‘Lawful but awful’ is not the ultimate route to racial justice
Black Lives Matter activists deserve credit for the prosecution of Kimberly Potter, the former Minnesota police officer who was convicted of manslaughter for the death of Daunte Wright, an unarmed Black man killed during a traffic stop. They should be wary, however, of the hardcore strategies prosecutors deployed to win their case. "Lawful but awful" is not the ultimate route to racial justice.
The Potter case illuminates a tension at the heart of the Black Lives Matter movement: It wants to reduce the power of prosecutors and undo harsh sentencing regimes that have helped to create mass incarceration and vast racial disparities in the US criminal legal system, even as it demands that prosecutors use that system to hold police officers accountable for misconduct.
At trial, Potter testified that the only reason she pulled over Wright was that she was training a rookie officer who noticed that Wright's car had an air freshener hanging from the rearview mirror and that its registration was expired. Potter, who had been a cop for 26 years, admitted that ordinarily she would not have stopped someone for such minor infractions during the height of the pandemic.
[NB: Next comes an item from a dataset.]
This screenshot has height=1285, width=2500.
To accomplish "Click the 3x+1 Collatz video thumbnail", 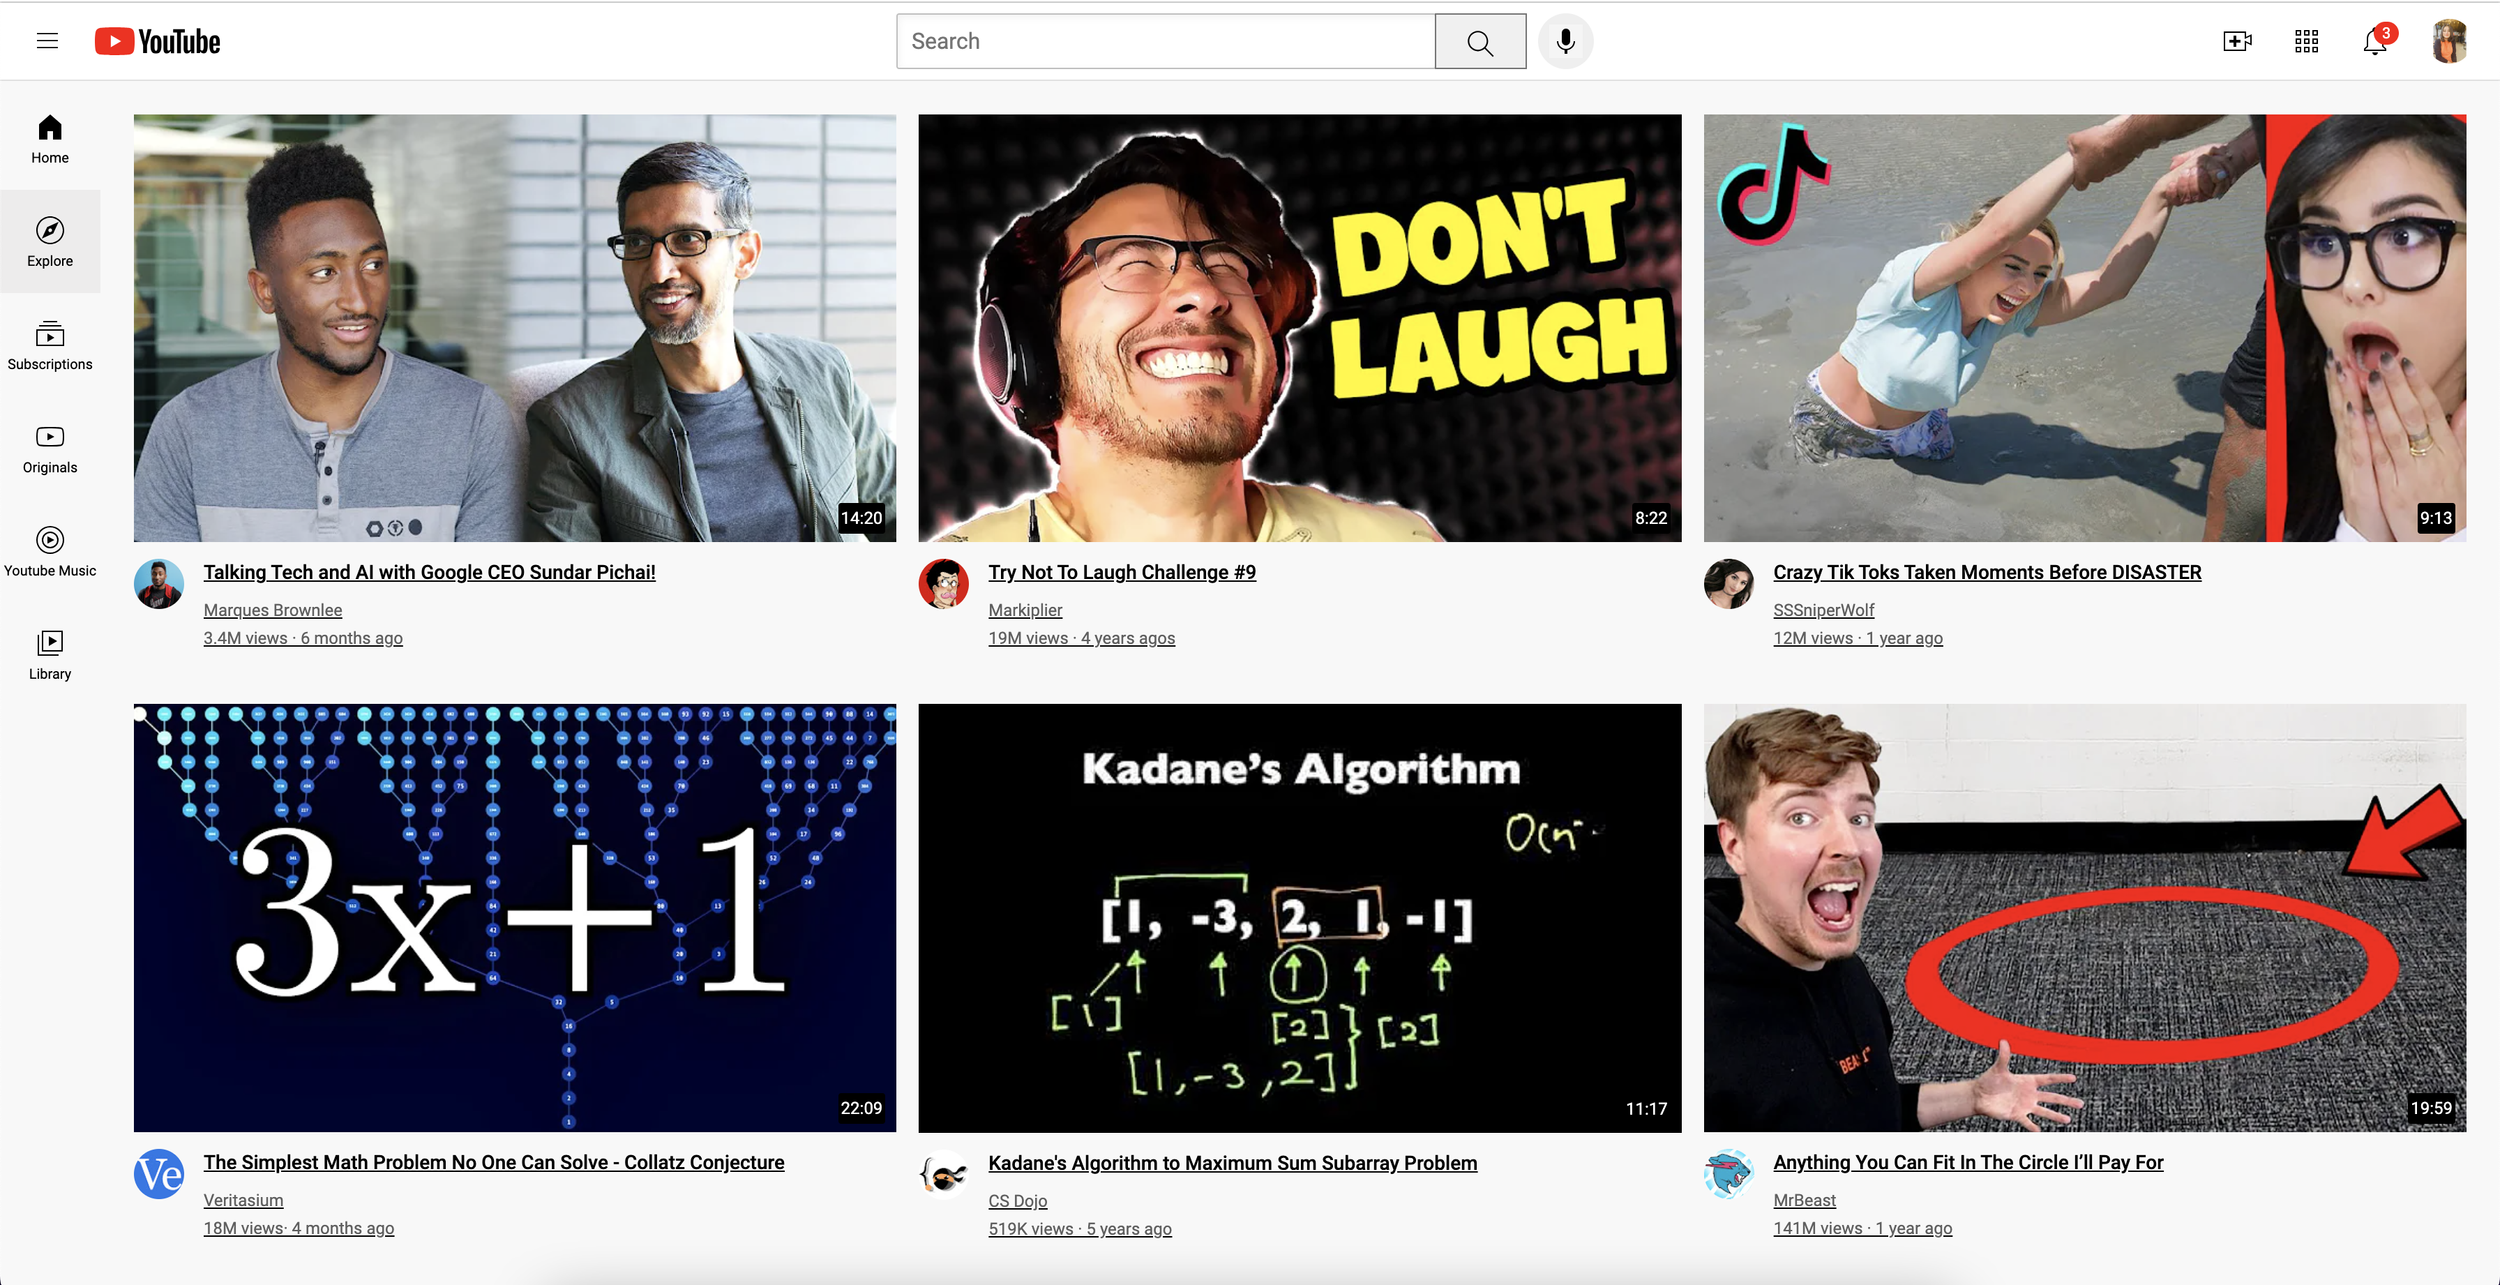I will click(515, 917).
A records check revealed that Wright, 20, had an outstanding warrant for a gross misdemeanour gun charge. As the officers tried to arrest him, Wright returned to his car and Potter said she believed he was trying to flee. She withdrew her gun, shouted "Taser" and shot him in the chest. Potter claimed that she mistook her gun for a Taser and had not intended to kill Wright.
This happened just miles away from the Hennepin County courthouse, where, in one of the most high-profile trials in decades, Derek Chauvin, another White former police officer, was being prosecuted for the murder of George Floyd. Black Lives Matter activists protested, days and nights of demonstrations ensued — and, in near-record time for a police-involved shooting, Potter resigned from the police force and was criminally charged in Wright's death.
Activists obtained the prosecution they agitated for, but winning a conviction represented a huge challenge for the Minnesota attorney-general's office. Most police officers who mistake their gun for a Taser don't even get prosecuted. And Potter, who testified that before that day she had never fired either weapon in the line of duty, was a far more sympathetic defendant than Chauvin. The defence presented officers, some of whom were Black, who testified that Potter was justified in using either her Taser or her gun under the circumstances.
To convict Potter of first-degree manslaughter, which carries a sentence of up to 15 years, prosecutors had to prove only that Potter committed a misdemeanour — recklessly handling a firearm — that caused Wright's death. This is the manslaughter version of the felony murder charge that prosecutors used to convict Chauvin.
Prosecutors often rely on these kinds of charges when they want the most severe punishment for people who have killed accidentally. But the charges are controversial because people get locked up for homicide when the underlying crime they committed was significantly less harmful. Felony murder and "misdemeanour manslaughter" operate to make it easier for prosecutors to win cases. The United States might have inherited the felony murder rule from England, which abolished it in 1957 because of its potential for unfairness.
Potter’s conviction was also advanced by another extreme prosecutorial power — this one unique to Minnesota. The jury heard emotional “spark of life” testimony from Wright's father about how his son loved to play basketball and was a great dad to his own son. This was a page ripped from the Chauvin playbook, where Floyd's brother and partner offered the same kind of gut-wrenching evidence. Minnesota allows such testimony because, according to a court decision, it presents “the victim as a human being”. This is especially important in cases with Black victims, in which the defence strategy is often to depict the victim as a thug who got what he deserved.
But this kind of testimony is problematic because it should be irrelevant to the jury's determination of guilt or innocence. Whether the victim was a saint or sinner has no bearing on whether a crime was committed against him or her. That's why Minnesota is the only state that allows such evidence during trial. The danger is that some people's lives will be deemed more worthy of protection than others. And it's not hard to anticipate the racial impact of that calculus in a country that, as the Black Lives Matter movement likes to point out, remains tainted by white supremacy.
A racial-justice pragmatist might say that the Potter prosecutors did what they needed to do to secure a rare criminal conviction of a police officer for killing an unarmed Black person. Another racial-justice pragmatist might say that these kinds of prosecutorial power grabs will only come back to haunt people of colour because "bad apple" cops will not be their primary targets. Both would have a point.
Paul Butler writes on issues at the intersection of criminal justice and race. Butler is the Albert Brick Professor in Law at Georgetown University Law Centre and an MSNBC legal analyst.